Pour expliciter cela, Aristote a utilisé deux termes différents en philosophie : entelecheia et energeia[4]. Entelecheia, littéralement "l'ayance dans la fin"... l'état de celui qui demeure dans sa fin. Et energeia, la "mise en oeuvre", l'action d'oeuvrer à cette plénitude. Il distingue ainsi l’exercice parfait, de la fin, la cause finale de ce qui est. Nous ne devons pas les séparer, car c’est à partir de l’état de celui qui possède sa fin (et qui achève ainsi celui qui est encore imparfait), que nous découvrons par induction le principe et la cause. Quand nous nous interrogeons : « pourquoi ce dépassement que nous constatons de l’imparfait vers le parfait? », nous ne pouvons nous arrêter à la description de l’état parfait, du « vécu » de celui qui possède sa fin. Nous ne pouvons nous arrêter que dans ce qui est ultime, premier : le principe, la cause  de ce dépassement et qui explique l’ordre de l’imparfait vers le parfait. Nous découvrons alors dans ce qui est la cause finale de ce qui est en tant qu’il est.

(A suivre)

Marie-Dominique Goutierre

© www.les-trois-sagesses.org



[1]. Voir par exemple ST, I, q. 5, a. 2, ad 1.
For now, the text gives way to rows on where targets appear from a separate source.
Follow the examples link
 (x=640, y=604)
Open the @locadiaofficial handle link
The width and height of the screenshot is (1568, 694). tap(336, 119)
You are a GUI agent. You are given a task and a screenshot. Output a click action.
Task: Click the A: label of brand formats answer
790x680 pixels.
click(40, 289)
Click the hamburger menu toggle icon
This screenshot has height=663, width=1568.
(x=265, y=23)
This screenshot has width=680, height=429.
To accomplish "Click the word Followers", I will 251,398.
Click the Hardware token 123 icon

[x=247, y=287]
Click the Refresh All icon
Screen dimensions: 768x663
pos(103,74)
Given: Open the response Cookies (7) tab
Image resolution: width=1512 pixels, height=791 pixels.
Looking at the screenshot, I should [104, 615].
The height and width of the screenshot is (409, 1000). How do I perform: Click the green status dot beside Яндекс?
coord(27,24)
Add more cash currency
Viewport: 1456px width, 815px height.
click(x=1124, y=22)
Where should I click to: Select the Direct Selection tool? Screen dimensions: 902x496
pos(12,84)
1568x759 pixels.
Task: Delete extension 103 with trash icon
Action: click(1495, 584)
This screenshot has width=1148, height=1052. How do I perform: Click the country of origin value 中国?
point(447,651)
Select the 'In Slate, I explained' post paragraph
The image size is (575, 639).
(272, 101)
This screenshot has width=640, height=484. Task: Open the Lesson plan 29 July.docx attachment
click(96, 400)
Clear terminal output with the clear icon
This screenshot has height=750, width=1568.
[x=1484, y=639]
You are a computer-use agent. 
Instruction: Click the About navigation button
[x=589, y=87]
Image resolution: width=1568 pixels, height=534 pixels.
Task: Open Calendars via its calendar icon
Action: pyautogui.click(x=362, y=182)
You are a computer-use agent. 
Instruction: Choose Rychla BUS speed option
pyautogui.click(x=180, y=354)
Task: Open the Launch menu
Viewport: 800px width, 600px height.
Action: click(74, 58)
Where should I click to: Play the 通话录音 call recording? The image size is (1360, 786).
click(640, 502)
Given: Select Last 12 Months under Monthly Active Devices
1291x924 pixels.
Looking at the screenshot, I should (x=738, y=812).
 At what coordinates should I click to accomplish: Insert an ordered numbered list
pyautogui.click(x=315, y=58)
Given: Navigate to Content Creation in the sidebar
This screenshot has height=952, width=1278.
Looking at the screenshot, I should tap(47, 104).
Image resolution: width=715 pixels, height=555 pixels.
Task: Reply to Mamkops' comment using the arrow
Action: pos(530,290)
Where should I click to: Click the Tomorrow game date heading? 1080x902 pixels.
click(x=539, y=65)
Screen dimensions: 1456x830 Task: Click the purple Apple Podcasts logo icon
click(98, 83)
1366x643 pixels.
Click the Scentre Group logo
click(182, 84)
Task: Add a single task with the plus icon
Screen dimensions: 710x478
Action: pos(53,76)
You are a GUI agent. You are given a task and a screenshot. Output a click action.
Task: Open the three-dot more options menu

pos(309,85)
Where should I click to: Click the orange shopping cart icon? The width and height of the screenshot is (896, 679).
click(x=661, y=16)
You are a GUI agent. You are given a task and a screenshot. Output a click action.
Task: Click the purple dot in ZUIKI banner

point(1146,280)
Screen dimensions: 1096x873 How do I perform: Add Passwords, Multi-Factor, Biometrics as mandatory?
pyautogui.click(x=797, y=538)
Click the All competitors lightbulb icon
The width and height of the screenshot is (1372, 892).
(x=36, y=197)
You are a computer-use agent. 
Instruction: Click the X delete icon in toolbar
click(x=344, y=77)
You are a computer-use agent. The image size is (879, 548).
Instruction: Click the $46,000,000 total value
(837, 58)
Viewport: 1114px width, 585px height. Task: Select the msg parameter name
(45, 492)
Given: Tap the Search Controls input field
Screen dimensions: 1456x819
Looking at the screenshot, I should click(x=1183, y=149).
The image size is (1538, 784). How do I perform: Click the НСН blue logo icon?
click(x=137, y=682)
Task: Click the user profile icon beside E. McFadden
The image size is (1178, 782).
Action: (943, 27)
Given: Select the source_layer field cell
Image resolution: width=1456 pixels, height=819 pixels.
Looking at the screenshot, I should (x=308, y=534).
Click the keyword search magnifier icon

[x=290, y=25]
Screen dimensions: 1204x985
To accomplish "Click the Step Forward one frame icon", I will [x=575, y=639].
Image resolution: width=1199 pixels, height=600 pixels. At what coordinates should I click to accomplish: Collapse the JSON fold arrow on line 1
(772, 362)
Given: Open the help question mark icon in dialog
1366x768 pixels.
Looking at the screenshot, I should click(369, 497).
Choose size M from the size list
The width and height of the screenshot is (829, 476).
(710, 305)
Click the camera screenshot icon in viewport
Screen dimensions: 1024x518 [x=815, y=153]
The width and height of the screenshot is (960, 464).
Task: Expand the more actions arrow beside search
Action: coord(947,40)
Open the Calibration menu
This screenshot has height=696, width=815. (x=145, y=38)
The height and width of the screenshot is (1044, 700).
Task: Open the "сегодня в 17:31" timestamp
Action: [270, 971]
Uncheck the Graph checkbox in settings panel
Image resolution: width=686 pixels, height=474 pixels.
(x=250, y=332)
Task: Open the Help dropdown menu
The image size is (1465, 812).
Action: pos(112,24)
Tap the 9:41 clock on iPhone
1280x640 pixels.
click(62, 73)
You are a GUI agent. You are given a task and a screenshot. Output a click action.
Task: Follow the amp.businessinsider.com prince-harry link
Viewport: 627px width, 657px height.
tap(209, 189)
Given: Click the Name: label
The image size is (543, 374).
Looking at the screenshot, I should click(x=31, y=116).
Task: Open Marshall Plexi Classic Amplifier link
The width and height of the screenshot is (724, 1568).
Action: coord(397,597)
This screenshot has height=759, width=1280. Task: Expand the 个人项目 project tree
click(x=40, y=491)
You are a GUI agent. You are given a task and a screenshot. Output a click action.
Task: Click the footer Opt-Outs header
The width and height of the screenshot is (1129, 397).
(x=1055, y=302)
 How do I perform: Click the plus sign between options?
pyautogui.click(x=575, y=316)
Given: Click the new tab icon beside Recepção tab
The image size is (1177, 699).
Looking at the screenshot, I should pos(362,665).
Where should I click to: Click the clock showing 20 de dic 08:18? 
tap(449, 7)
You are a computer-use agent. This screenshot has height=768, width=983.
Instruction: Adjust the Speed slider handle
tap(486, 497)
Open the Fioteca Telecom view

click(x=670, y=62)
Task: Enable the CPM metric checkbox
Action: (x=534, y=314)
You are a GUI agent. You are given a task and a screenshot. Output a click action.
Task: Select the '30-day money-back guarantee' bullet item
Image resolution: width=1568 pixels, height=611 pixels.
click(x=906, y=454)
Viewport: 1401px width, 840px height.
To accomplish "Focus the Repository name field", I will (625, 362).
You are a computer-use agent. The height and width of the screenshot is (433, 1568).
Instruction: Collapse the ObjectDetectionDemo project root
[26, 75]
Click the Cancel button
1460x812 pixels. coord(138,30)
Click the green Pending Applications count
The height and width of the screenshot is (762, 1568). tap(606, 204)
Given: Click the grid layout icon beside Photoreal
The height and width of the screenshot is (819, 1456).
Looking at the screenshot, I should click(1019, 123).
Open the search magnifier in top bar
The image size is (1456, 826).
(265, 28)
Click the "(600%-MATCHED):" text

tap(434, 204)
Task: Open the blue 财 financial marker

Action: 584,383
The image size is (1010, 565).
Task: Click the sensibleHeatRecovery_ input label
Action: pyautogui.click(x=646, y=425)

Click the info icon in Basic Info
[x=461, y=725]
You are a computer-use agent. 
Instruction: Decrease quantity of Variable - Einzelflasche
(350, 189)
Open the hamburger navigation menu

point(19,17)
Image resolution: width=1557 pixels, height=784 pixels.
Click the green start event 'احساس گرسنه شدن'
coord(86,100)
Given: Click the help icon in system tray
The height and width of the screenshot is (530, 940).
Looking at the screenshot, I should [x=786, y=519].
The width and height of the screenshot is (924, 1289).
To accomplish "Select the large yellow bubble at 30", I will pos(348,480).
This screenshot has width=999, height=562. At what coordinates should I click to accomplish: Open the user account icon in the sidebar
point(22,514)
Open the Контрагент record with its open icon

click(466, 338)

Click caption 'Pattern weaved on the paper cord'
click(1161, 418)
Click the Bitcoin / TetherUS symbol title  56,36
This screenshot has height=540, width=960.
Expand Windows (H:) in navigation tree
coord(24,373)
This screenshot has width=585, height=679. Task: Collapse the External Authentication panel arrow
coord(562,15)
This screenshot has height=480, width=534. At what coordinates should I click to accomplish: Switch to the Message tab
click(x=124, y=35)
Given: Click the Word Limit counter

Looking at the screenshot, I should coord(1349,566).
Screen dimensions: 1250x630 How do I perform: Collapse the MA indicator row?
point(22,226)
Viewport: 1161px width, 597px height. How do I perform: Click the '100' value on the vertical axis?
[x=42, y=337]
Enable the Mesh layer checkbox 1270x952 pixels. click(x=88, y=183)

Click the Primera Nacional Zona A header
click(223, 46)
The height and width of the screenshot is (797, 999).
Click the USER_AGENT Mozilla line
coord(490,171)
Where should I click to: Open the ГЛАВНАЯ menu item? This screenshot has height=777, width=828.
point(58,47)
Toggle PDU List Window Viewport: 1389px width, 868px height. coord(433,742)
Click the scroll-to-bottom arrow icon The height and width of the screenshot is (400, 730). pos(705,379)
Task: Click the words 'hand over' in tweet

[2]. « Tu n’es pas blanc par le fait que nous pensons que tu es blanc, mais c’est parce que tu es blanc, que nous, qui l’exprimons, disons la vérité » (Aristote, Métaphysique, livre Thêta, 10, 1051 b 7-9) ; « Le vrai, c’est toucher et énoncer (affirmation et énonciation n’étant pas la même chose) ; ignorer, c’est ne pas toucher » (ibid., 1051 b 24-25).

[3]. « La perfection de l’art consiste dans le fait de juger » (saint Thomas, ST, II-II, q. 47, a. 8)

[4]. Le latin a traduit ces deux termes par actus. Si on demeure alors au niveau du langage sans chercher à connaître la réalité existante, on ne peut plus distinguer l’état parfait (l’exercice) de la cause finale.